TASK DIRECTIONS: Could you give again exactly, and only, the lines from the one holding "Screen dimensions: 392x225" through the end of the data, both ends included, with pictures left out?

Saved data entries
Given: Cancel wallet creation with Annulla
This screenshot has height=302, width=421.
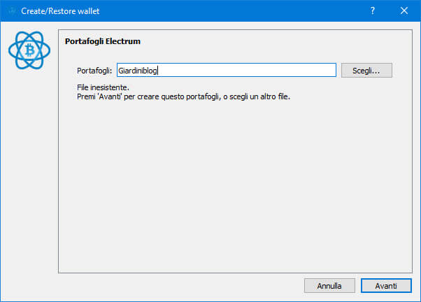Looking at the screenshot, I should pos(329,286).
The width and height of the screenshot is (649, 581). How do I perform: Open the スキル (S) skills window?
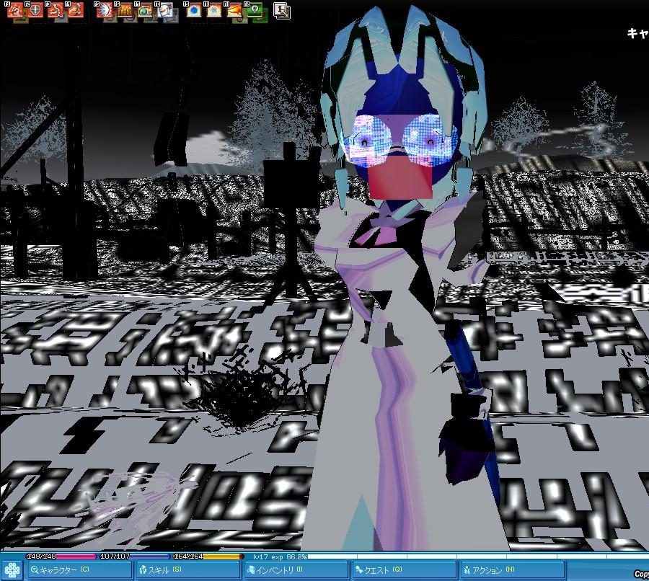pyautogui.click(x=187, y=570)
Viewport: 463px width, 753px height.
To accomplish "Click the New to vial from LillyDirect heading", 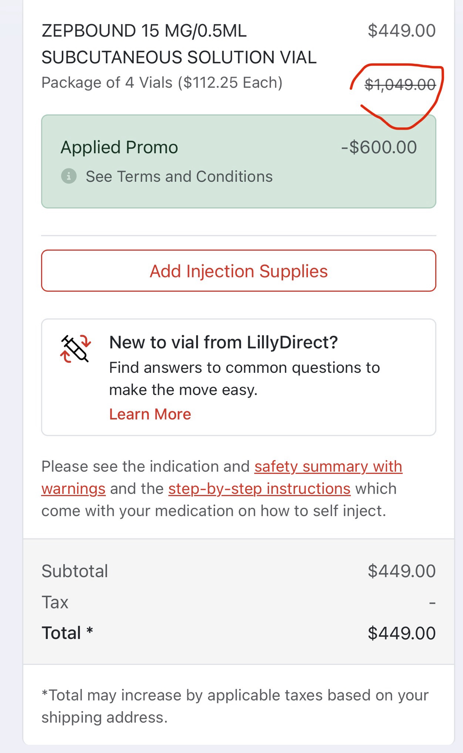I will click(x=223, y=343).
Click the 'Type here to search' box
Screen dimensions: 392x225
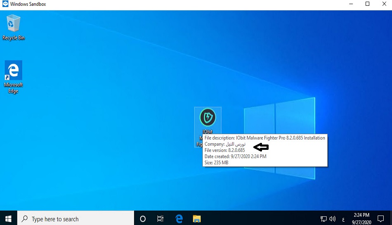tap(76, 219)
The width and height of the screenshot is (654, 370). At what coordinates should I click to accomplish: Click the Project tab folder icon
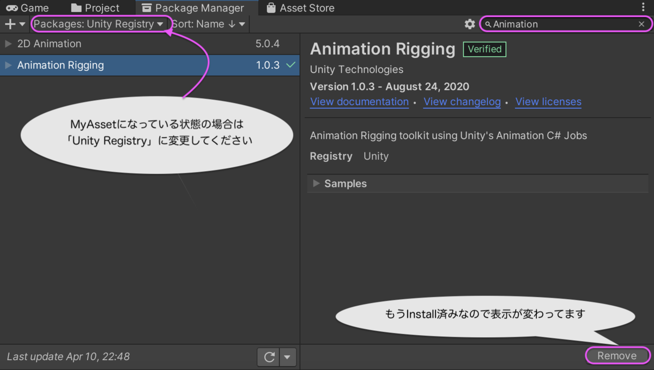click(76, 8)
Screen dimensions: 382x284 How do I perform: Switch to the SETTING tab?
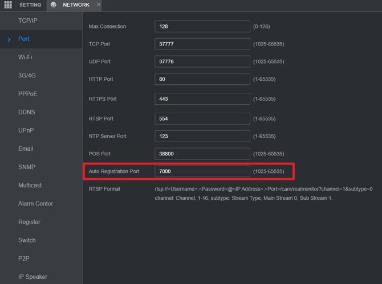coord(30,5)
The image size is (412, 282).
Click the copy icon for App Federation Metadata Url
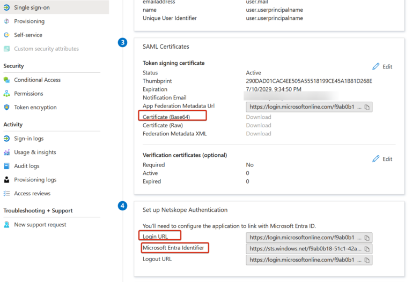pyautogui.click(x=367, y=107)
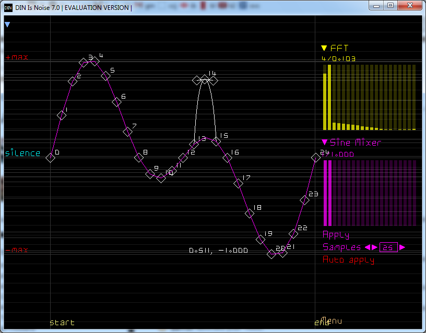
Task: Open the Menu at bottom right
Action: tap(331, 320)
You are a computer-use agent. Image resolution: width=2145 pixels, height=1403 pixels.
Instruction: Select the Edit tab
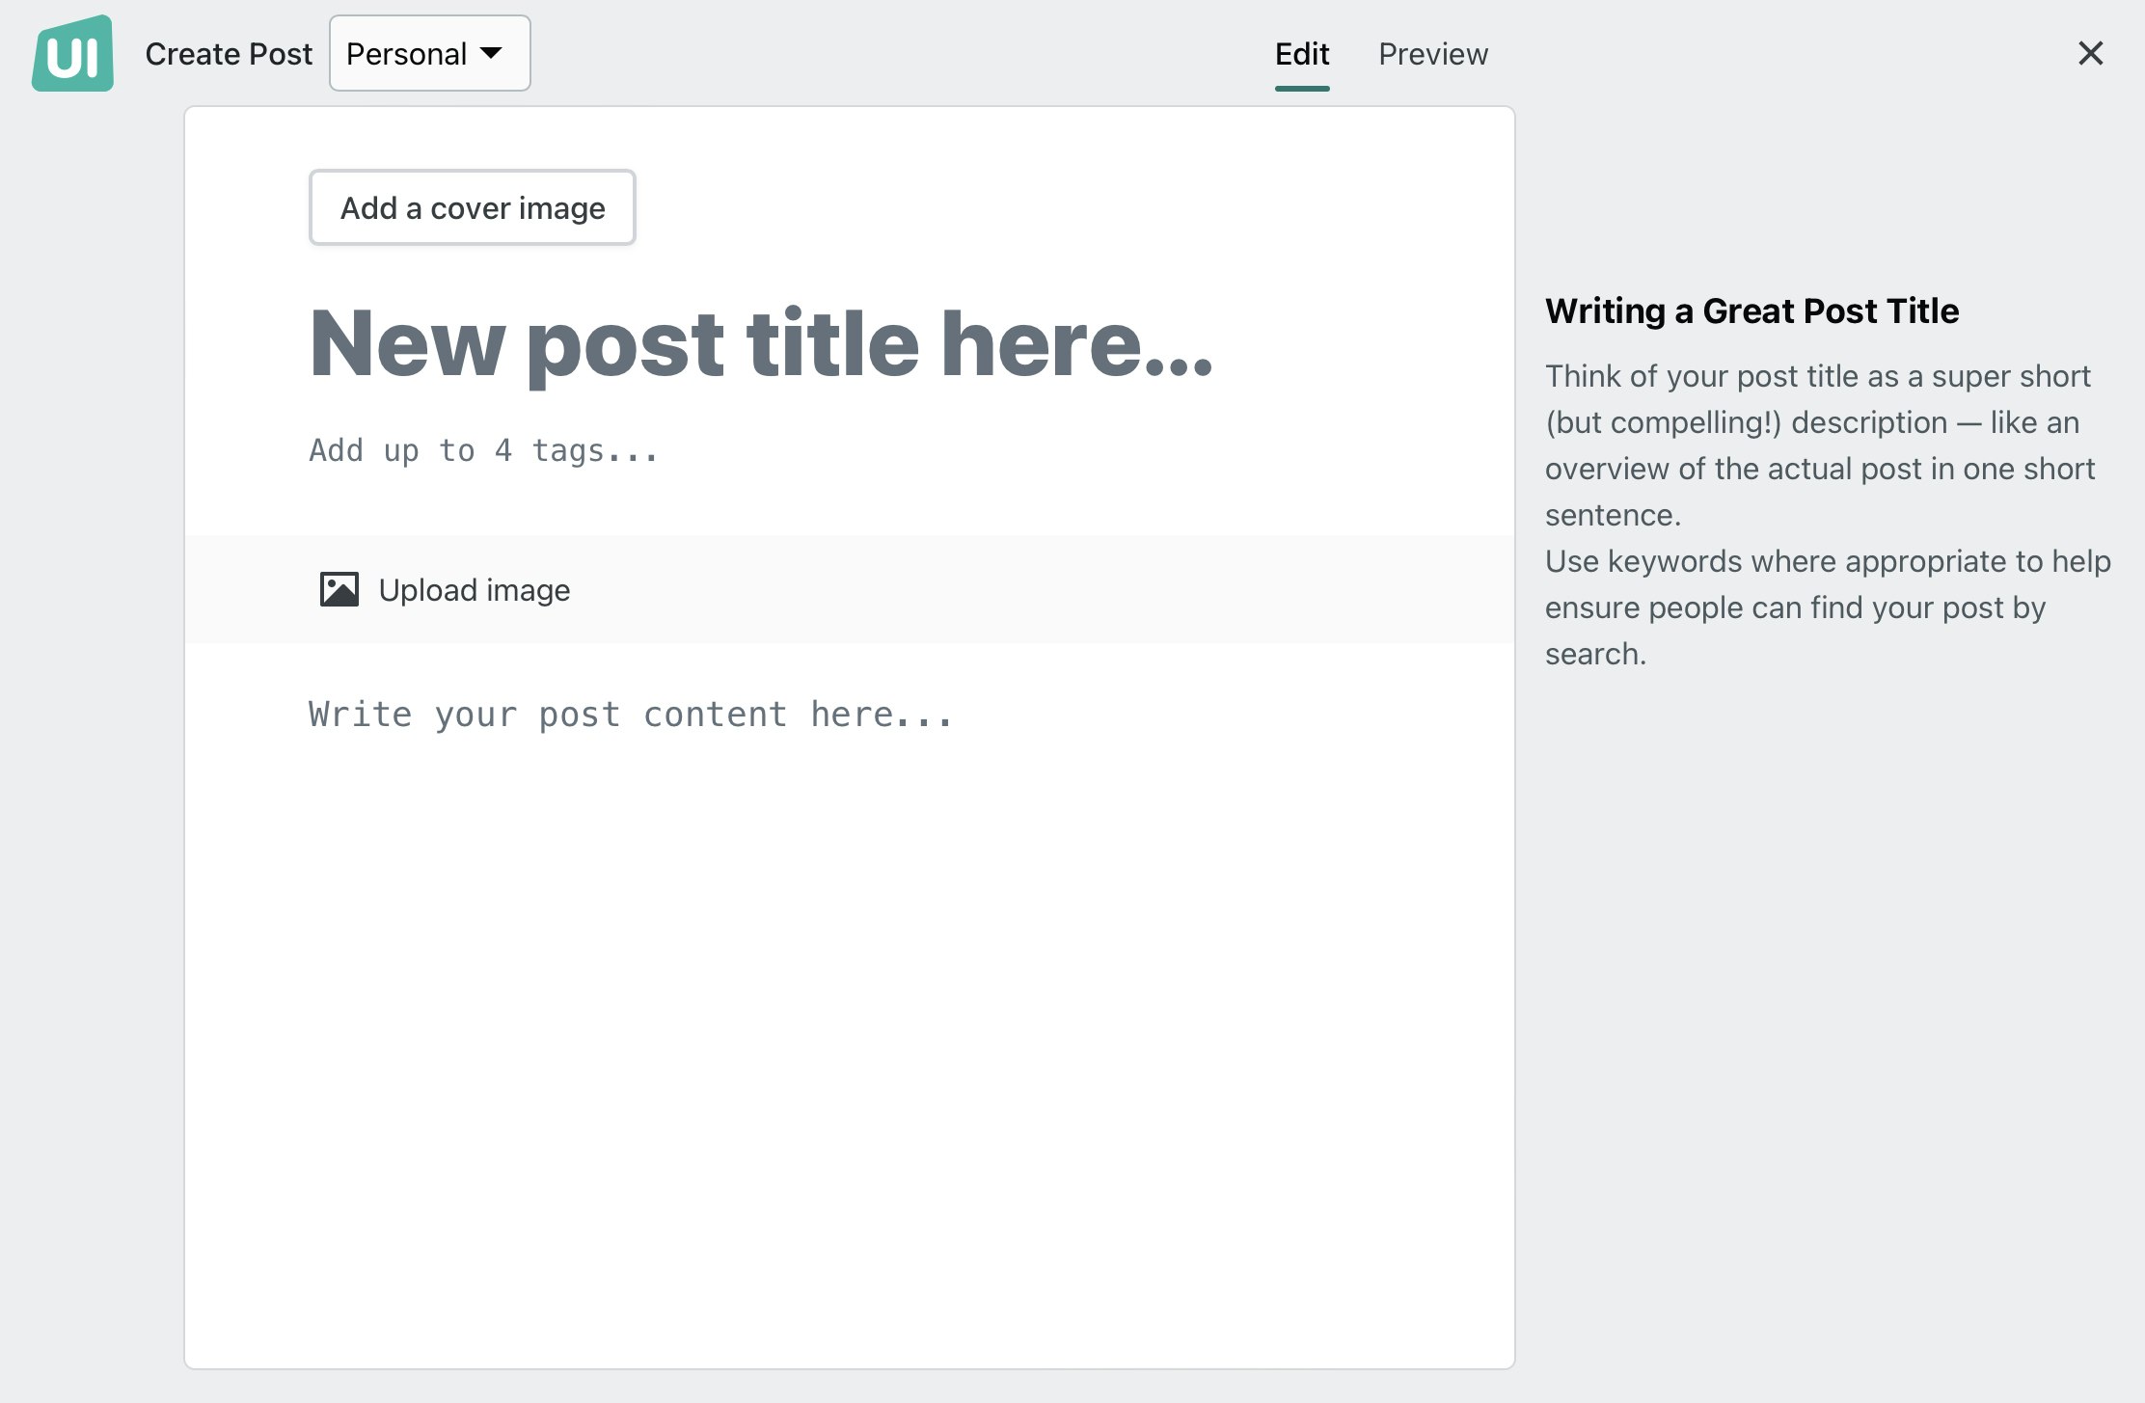[1302, 53]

EXERCISE RESULT:
Screen dimensions: 392x225
tap(76, 219)
The width and height of the screenshot is (654, 370). At what coordinates should I click to accomplish: Click the Project tab folder icon
click(76, 8)
Screen dimensions: 382x284 How do I perform: Switch to the SETTING tab?
coord(30,5)
The image size is (412, 282).
Click the copy icon for App Federation Metadata Url
pyautogui.click(x=367, y=107)
Task: Open the Menu at bottom right
Action: tap(331, 320)
You are a computer-use agent. Image resolution: width=2145 pixels, height=1403 pixels.
Instruction: Select the Edit tab
[1302, 53]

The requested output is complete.